Diante disso, este trabalho se propõe a contribuir com o debate, aprofundando aspectos teóricos e empíricos/institucionais importantes, enfatizando elementos concretos com relação ao papel da receita tributária no funcionamento das operações do governo no que tange diferentes arranjos institucionais entre o Tesouro e a autoridade monetária. Recorrendo à distinção entre financiamento inicial e financiamento final, podemos argumentar que, de fato, o gasto do governo prescinde de arrecadação tributária como financiamento inicial. Este ponto está em linha com o princípio da demanda efetiva, em que os impostos, assim como a poupança, são coletados ex post. Entretanto, a partir desse princípio lógico, avaliaremos as implicações da carga tributária para o funcionamento das operações do governo utilizando o modelo de crescimento do Supermultiplicador Sraffiano, em que a receita tributária é induzida, e em que o orçamento do governo pode ser deficitário, mas não necessariamente. Neste modelo, em que o crescimento de longo prazo da economia é puxado pelo crescimento dos gastos autônomos, a partir da criação endógena de crédito, o governo realiza suas despesas e o mecanismo do supermultiplicador3 gera a renda ex post sobre a qual são cobrados os impostos. Estes são um refluxo no circuito monetário iniciado pelo gasto público, para o qual constituem financiamento final. Recorrendo ao modelo do Supermultiplicador, visamos mostrar a interação entre despesa e receita creditada à conta do Tesouro4.

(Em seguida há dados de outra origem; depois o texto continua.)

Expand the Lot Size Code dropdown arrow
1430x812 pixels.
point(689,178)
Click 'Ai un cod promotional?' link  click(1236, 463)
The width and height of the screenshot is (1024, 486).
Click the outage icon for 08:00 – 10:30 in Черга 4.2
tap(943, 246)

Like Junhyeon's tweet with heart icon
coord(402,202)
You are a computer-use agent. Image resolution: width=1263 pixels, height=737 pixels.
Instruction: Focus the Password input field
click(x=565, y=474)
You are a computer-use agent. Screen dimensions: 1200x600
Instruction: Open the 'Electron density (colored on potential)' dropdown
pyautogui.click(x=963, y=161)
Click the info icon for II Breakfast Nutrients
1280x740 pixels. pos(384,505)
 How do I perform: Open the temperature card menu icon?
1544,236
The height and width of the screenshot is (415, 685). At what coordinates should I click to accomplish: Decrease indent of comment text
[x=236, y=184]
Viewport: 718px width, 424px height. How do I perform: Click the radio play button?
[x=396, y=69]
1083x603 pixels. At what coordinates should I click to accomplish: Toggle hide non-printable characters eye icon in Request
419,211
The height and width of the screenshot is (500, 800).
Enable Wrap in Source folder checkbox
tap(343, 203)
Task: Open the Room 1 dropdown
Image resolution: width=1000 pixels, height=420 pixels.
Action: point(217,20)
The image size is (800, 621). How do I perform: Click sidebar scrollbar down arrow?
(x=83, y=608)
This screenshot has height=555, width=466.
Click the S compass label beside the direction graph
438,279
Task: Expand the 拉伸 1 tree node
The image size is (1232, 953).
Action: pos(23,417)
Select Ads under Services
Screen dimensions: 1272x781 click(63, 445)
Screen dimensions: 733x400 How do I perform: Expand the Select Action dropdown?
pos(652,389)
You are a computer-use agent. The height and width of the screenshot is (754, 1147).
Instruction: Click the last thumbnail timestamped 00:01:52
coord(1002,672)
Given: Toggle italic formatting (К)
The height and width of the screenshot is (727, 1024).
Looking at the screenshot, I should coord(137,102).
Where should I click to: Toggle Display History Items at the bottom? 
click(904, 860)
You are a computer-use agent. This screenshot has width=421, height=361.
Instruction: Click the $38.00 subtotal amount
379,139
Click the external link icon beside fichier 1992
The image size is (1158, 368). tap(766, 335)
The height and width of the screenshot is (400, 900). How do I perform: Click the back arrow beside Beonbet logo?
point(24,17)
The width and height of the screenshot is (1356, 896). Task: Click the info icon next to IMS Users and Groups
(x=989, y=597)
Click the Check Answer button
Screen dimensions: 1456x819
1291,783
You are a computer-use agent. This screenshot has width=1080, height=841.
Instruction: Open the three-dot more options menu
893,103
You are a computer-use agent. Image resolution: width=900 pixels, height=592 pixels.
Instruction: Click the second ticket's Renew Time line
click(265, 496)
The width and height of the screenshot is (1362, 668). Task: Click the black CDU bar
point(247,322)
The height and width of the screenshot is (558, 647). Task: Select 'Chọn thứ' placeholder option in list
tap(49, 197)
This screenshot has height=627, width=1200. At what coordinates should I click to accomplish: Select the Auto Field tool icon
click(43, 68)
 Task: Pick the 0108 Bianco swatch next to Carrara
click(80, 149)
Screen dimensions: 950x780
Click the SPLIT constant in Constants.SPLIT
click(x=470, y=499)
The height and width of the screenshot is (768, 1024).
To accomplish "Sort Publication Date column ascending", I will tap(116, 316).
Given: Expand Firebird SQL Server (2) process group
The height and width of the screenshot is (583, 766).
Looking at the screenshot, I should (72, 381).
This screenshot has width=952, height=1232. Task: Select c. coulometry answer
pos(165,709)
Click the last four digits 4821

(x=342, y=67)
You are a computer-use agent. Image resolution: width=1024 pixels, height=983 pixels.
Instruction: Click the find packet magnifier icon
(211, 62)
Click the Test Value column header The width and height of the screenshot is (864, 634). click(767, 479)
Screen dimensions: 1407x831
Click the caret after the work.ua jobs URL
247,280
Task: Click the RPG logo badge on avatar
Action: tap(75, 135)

Argumentaremos, a partir deste exercício que a tributação tem um papel importante em reabastecer o saldo da conta do Tesouro, dada a institucionalidade brasileira, que impede um financiamento direto por parte do Banco Central, e, com isso, garante um funcionamento mais suave das operações de venda de títulos de dívida pelo governo.
No contexto institucional, comum a diversos países atualmente, em que o Banco Central não está autorizado a financiar diretamente as despesas do Tesouro, os déficits do governo requerem emissão de títulos para garantir o financiamento indireto5. Mostraremos que na ausência de financiamento direto, a receita oriunda dos impostos reduz as pressões sobre os leilões primários do Tesouro. Ao recompor o saldo da conta do Tesouro, a tributação reduz o déficit e a necessidade de emissão de dívida, dando estabilidade ao processo orçamentário e às operações do Tesouro e do Banco Central. Por outro lado, essa redução das necessidades de emissão de dívida tem relevantes impactos distributivos.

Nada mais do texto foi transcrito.